One of the most exciting musical developments in Black music for me in the aughts was the incorporation of Middle Eastren melodies, rhythms and instruments. I remember joking with my good friend Frank about going out to get an “Arab drum machine.” The incorporation of these sounds were very powerful in a pre and post 9/11 world, and one day musicologist a and sociologists might have a great time exploring the impetus behind the fusion. Prince tapped into a similar vibe in “Nasty Girl”, giving a singer who everybody thought was a Latina, an Afro-Carribean dance track.
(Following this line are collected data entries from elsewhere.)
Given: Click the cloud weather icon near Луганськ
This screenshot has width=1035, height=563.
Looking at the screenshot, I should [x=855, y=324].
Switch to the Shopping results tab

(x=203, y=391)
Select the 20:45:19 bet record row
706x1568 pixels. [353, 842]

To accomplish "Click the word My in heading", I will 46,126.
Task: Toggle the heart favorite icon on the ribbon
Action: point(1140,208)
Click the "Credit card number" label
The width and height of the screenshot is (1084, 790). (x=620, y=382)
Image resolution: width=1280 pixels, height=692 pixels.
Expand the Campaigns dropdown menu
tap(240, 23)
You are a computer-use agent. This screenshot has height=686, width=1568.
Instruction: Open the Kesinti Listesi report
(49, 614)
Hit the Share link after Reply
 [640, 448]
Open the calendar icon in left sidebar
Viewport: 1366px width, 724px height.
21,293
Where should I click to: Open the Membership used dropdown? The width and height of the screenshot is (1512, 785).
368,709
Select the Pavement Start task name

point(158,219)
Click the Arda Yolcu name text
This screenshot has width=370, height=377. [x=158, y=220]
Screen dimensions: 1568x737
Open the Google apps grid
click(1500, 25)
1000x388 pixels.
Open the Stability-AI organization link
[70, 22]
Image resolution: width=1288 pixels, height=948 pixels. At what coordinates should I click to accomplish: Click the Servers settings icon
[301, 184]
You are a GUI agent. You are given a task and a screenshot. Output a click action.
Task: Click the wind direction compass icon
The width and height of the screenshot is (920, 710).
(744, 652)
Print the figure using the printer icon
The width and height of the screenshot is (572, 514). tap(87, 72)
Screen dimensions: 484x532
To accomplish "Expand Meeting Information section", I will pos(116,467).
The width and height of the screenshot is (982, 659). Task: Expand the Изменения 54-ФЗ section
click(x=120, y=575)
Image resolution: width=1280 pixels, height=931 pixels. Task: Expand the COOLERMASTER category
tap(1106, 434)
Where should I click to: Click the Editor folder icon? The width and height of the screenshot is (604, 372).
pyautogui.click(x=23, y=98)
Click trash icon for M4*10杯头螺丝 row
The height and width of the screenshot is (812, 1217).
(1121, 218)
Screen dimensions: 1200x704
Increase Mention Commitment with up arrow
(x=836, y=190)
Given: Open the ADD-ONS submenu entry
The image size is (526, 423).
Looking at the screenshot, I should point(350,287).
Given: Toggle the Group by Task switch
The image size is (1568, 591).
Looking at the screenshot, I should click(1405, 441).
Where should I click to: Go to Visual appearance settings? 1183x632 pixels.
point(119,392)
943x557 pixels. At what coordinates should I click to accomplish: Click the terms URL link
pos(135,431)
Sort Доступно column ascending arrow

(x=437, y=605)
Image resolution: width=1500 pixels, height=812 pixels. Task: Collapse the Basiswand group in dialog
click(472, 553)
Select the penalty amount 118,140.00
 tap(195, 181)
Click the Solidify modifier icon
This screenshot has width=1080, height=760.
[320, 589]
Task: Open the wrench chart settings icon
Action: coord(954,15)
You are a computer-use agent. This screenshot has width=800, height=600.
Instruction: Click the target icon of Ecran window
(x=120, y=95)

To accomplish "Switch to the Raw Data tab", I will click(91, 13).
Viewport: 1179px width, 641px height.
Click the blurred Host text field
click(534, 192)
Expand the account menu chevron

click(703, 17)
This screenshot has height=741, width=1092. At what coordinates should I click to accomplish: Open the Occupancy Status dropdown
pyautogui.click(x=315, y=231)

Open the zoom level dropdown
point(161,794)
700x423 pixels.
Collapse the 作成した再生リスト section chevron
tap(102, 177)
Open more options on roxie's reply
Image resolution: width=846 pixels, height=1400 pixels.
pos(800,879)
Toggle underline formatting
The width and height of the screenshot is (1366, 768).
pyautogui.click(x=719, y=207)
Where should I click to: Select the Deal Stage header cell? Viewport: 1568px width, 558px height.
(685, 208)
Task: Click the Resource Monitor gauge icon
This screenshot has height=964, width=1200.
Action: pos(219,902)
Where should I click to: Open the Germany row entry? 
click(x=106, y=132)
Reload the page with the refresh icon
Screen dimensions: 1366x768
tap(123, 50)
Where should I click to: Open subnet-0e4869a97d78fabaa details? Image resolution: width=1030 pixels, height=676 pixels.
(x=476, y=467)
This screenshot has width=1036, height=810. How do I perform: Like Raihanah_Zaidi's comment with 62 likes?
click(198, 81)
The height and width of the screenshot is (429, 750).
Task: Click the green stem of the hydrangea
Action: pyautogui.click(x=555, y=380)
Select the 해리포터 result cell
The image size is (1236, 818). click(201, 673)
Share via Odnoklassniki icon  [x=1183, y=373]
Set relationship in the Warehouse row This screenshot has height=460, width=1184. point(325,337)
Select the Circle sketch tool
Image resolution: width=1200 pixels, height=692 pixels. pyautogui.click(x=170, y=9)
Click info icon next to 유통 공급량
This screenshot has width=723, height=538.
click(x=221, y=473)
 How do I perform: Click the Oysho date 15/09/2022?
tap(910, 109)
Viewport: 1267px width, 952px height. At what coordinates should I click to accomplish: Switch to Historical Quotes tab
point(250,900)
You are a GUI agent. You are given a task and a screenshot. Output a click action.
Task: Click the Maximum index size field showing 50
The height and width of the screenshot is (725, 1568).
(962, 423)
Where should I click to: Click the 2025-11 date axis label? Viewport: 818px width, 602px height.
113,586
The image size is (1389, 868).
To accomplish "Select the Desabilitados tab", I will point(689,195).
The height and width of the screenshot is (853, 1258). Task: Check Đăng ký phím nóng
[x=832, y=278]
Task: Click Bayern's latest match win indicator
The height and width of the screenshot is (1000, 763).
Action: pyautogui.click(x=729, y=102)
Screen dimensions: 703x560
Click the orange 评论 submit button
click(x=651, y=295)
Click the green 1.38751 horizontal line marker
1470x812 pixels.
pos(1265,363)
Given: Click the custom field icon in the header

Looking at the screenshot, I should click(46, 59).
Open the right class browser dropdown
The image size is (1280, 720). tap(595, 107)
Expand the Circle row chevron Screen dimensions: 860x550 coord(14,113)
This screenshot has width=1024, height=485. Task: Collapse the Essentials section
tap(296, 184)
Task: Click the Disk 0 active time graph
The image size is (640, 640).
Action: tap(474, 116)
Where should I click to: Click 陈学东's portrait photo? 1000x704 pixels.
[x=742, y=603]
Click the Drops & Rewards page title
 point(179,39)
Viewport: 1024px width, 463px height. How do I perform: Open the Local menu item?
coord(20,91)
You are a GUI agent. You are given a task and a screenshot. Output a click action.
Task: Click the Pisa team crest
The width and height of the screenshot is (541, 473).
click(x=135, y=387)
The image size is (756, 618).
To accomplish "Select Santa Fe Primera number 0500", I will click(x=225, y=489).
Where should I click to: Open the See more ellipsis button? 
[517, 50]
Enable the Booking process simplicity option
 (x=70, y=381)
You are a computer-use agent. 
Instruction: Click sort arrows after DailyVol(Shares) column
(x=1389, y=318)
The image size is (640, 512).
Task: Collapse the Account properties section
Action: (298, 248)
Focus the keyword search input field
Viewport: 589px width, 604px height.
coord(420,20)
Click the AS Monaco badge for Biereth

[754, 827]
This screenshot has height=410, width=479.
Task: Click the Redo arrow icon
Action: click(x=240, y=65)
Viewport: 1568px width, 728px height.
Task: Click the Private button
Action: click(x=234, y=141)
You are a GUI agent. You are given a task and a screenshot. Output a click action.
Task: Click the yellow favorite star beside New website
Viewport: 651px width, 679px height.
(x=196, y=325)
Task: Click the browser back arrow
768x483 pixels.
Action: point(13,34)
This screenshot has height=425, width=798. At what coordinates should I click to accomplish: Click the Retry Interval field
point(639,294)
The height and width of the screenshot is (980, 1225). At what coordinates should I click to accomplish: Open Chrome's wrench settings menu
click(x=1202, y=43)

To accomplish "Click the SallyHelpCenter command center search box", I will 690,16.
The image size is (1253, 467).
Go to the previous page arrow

In truth, the Afro-Latin musical vibes made Funk, Afro Beat,a nd all the modern black musics possible, connecting black American music back to the African rhythmic source. The Middle Eastren/North African side is a part of this as well, with the musical influences on Europe of the Moors, and the Melisma in black singing being related to the songs of the Muslim world. In Muslim tradition it was Bilal the Ethiopian who originated the call to Mecca. Pharrell and Chad used this vibe to find a new sound here. And it’s one of the best pop hits ever, sassy, hip, ironic, humorous, and full of female swagger. Kelis songs a song of a supremely confident woman on her best day, with her Mojo working, stopping all traffic. The Neptunes went beyond merely copying “Nasty Girl” here to something far more difficult, MAKING their own “Nasty Girl.” They did it by bringing in unique influences and a unique sound palette, and making a song full of sexual confidence, but not sex itself, highlighting the allure of a confident woman.